- Goodbye Baby (Baby Goodbye)
Featured Artist: Van Morrison
Icon of a generation, the Van Morrison story had much of its beginnings with Bert Berns. Frontman of Belfast’s Them, a band at the forefront of the British Invasion R&B garage rock scene, Berns was given responsibility for Morrison’s earliest Decca Records sessions in 1964, yielding “Baby Please Don’t Go” and “Here Comes The Night.” (Future Led Zeppelin guitarist Jimmy Page was another Berns discovery during these sessions.)
When Them disbanded in 1966, Van Morrison retreated to Ireland until Bert Berns signed him to his Bang Records label the following year. Berns flew Morrison to New York and recorded his first solo sessions with the finest studio musicians in the city – arranger Garry Sherman, engineer Brooks Arthur, guitarists Eric Gale and Hugh McCracken, drummer Gary Chester, pianist Paul Griffin and background vocals by Cissy Houston and her girls. The two-day recording session at A&R Studios yielded eight songs, including “Brown Eyed Girl.” Originally titled “Brown Skinned Girl,” the song was captured on the 22nd take of the first day and would become one of the greatest records of the twentieth century.

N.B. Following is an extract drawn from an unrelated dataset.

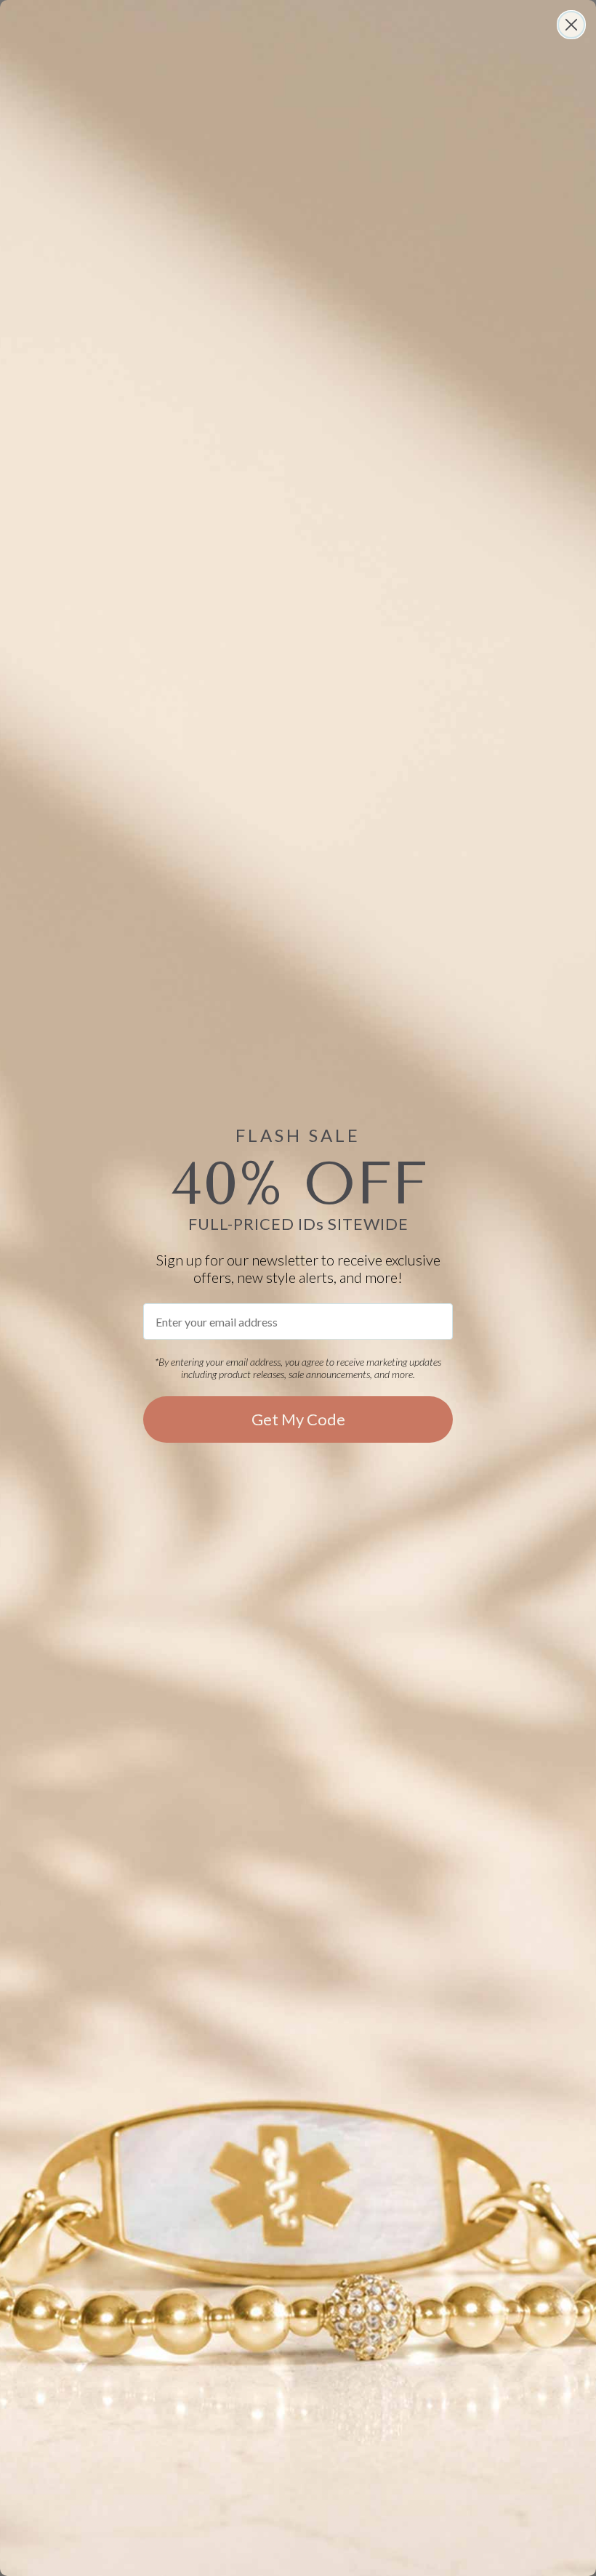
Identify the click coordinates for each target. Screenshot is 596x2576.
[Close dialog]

Without Van’s knowledge or input, Berns assembled the singles from those sessions into the album “Blowin’ Your Mind” – a move which infuriated Morrison. A precursor to his masterpiece “Astral Weeks” LP, the album included the 10-minute “T.B. Sheets” – clear evidence that Berns saw Morrison as a truly visionary artist. The album also included Berns’ “Goodbye Baby (Baby Goodbye),” recorded years earlier with Solomon Burke.
Much has been written about the creative genius and creative conflict shared by Bert Berns and Van Morrison. But the two worked together to the end of Berns’ life, and his role in Van’s historic career is indisputable.